----- Excerpted records

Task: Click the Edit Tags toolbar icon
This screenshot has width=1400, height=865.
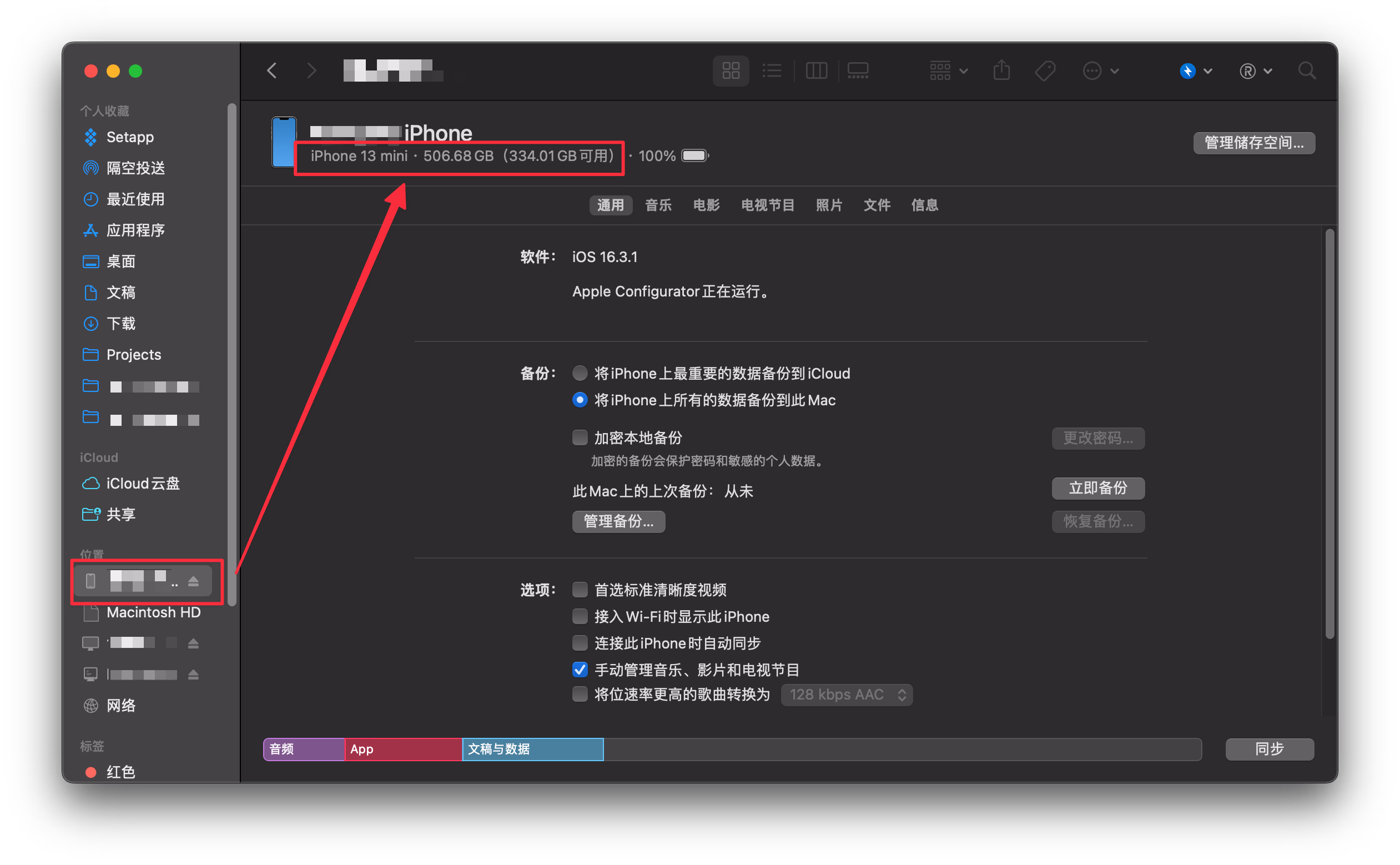Action: click(x=1045, y=71)
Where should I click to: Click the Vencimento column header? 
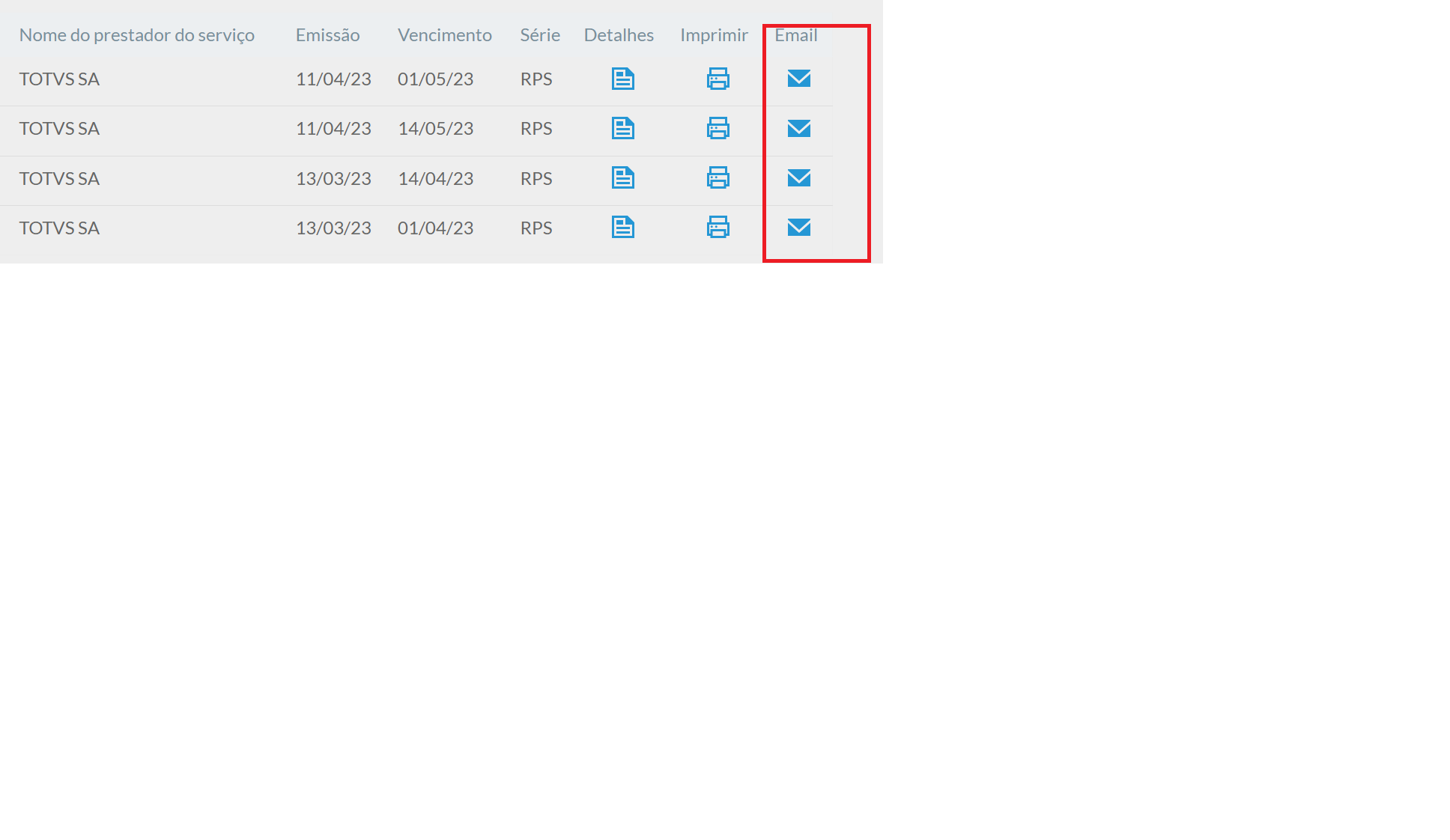[x=444, y=35]
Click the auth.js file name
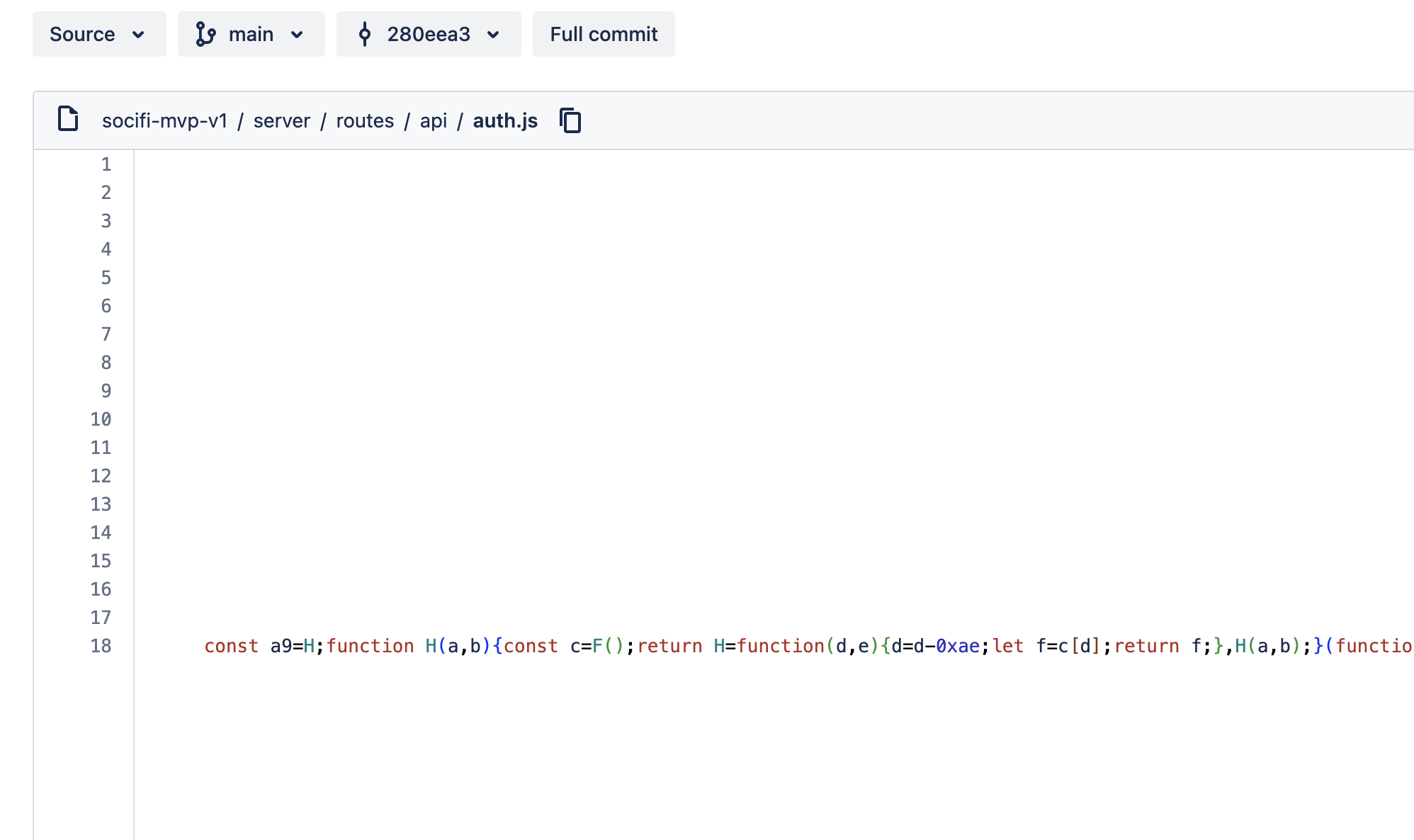This screenshot has width=1414, height=840. pyautogui.click(x=505, y=120)
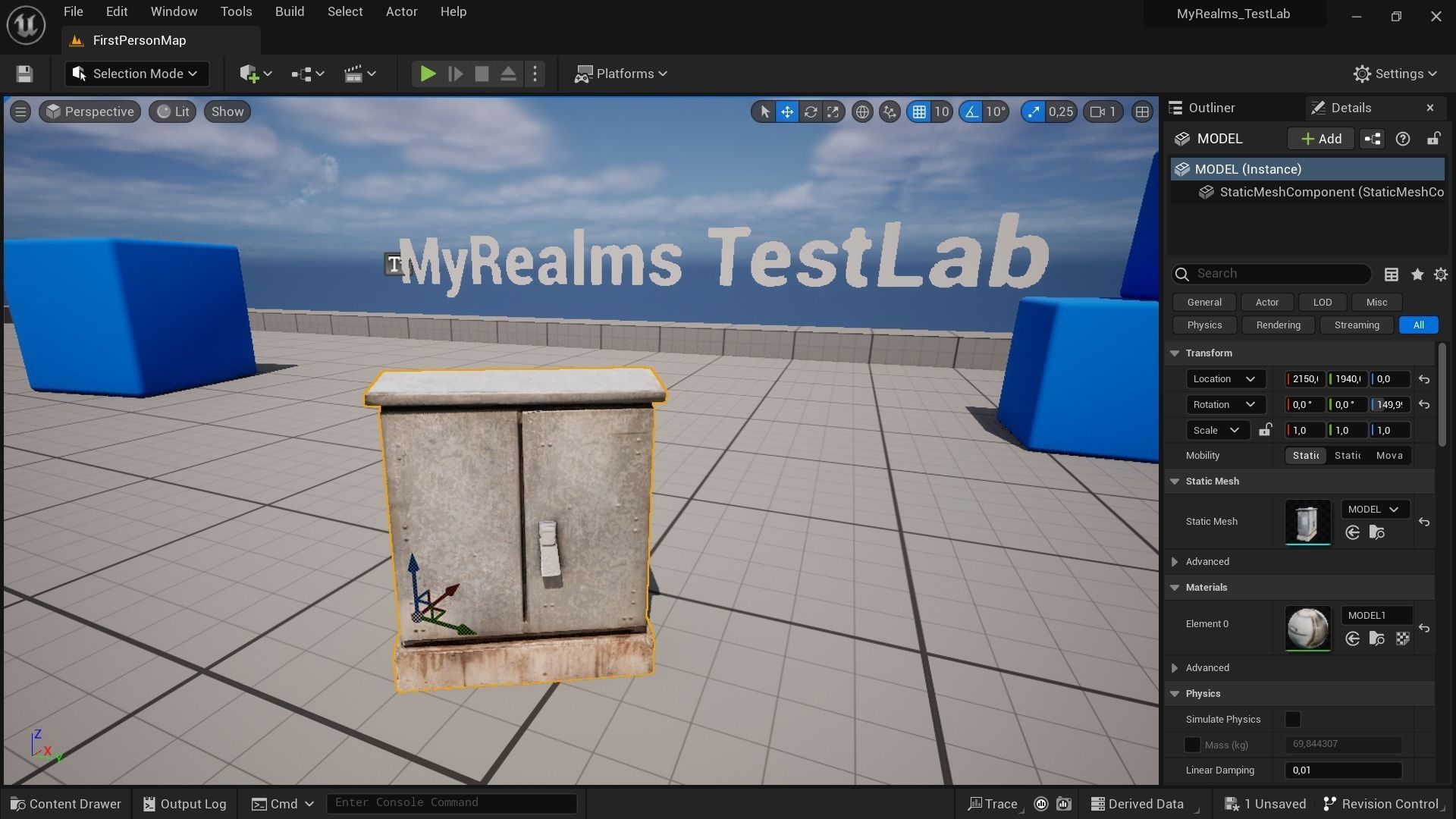Click the Linear Damping value field
The width and height of the screenshot is (1456, 819).
1342,770
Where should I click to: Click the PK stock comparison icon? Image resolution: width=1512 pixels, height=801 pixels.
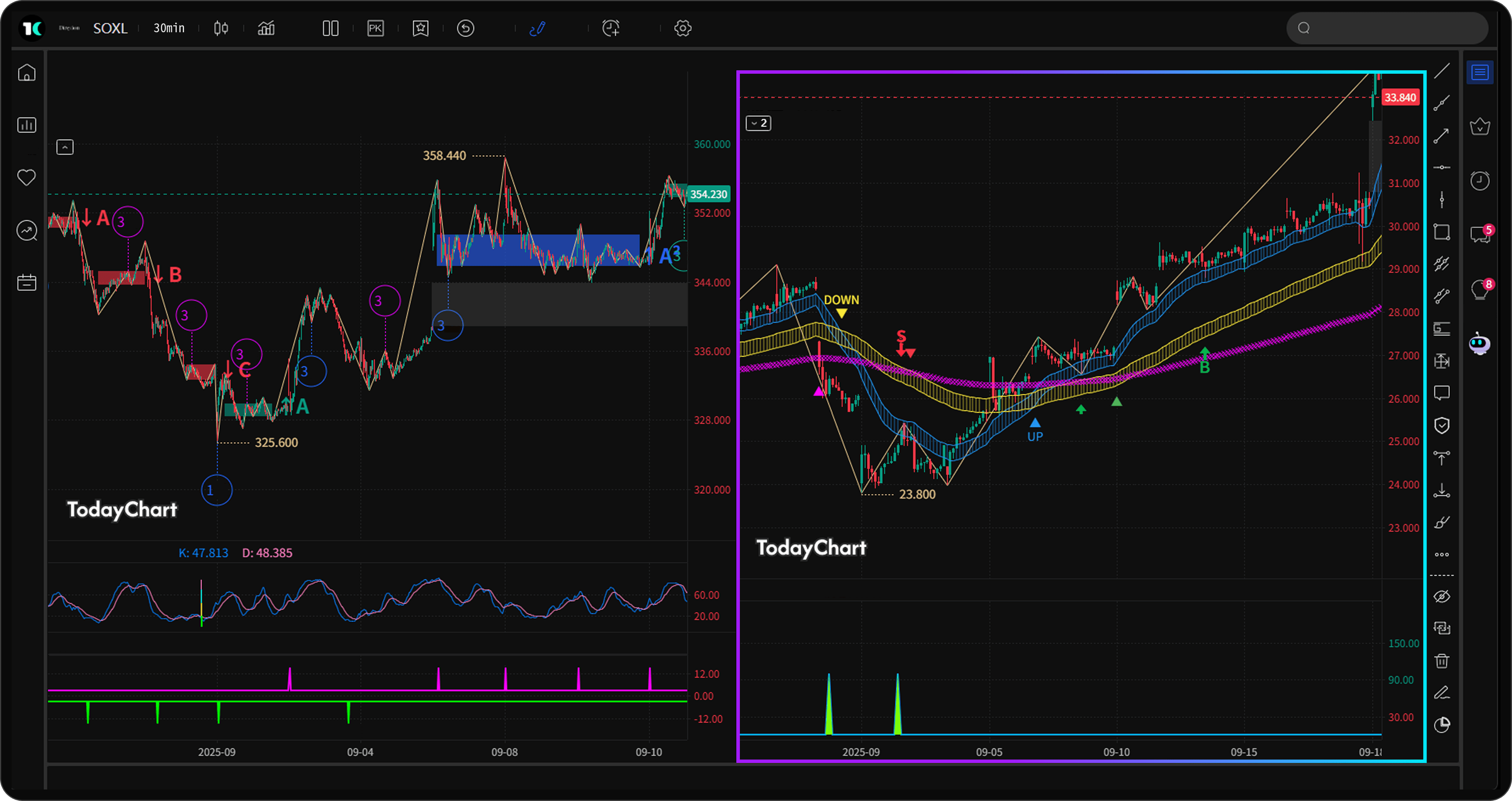tap(375, 28)
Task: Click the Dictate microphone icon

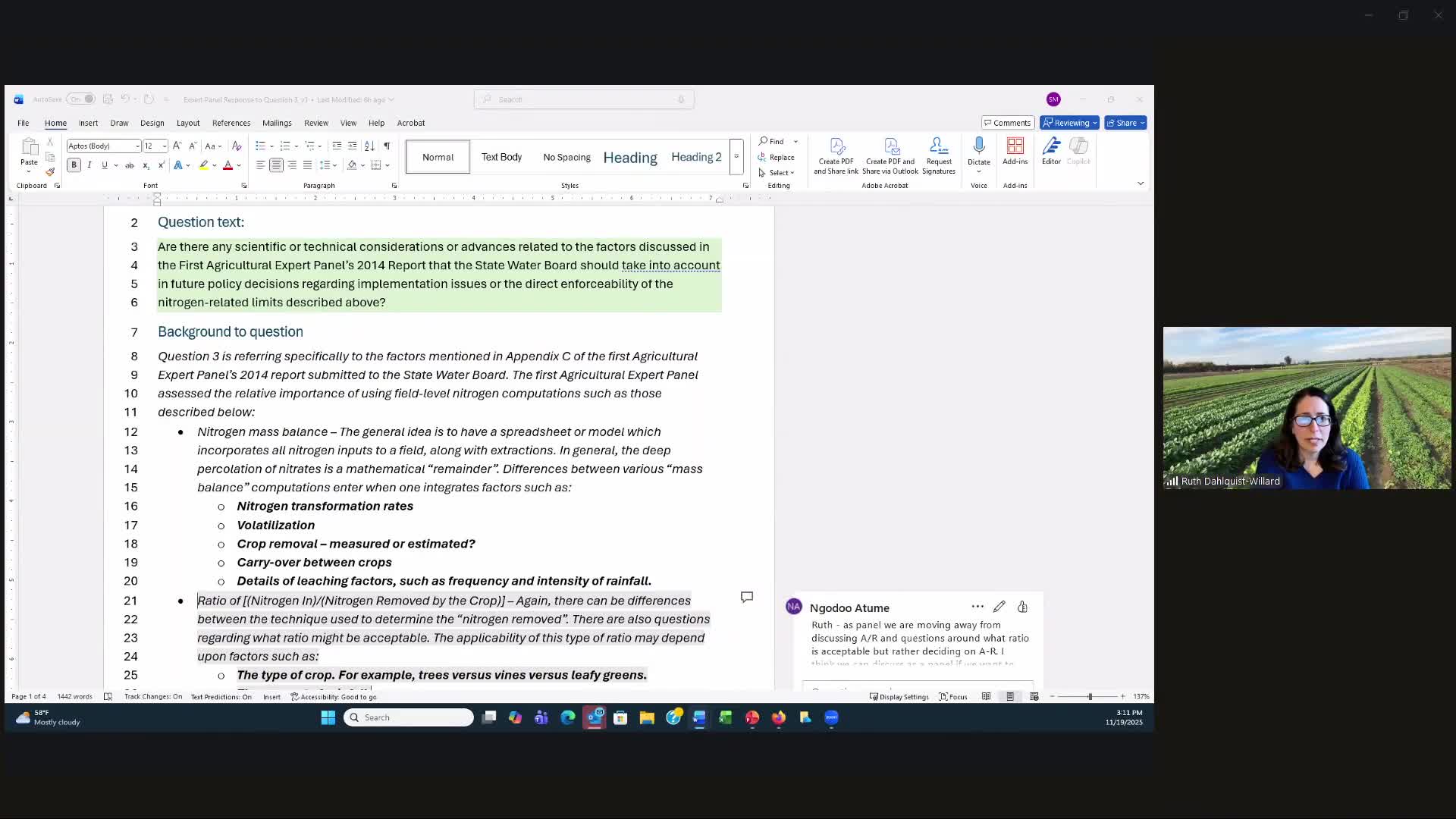Action: coord(979,146)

----------

Reproduce the complete set of records verbatim and omit the pictures.

Task: Click the Edit Tags toolbar icon
This screenshot has width=1400, height=865.
Action: click(x=1045, y=71)
Where should I click to: Click the Vencimento column header? 
[x=444, y=35]
Click the auth.js file name
This screenshot has width=1414, height=840. pyautogui.click(x=505, y=120)
Click the Linear Damping value field
The width and height of the screenshot is (1456, 819).
1342,770
Where should I click to: Click the PK stock comparison icon? Image resolution: width=1512 pixels, height=801 pixels.
tap(375, 28)
Task: Click the Dictate microphone icon

Action: coord(979,146)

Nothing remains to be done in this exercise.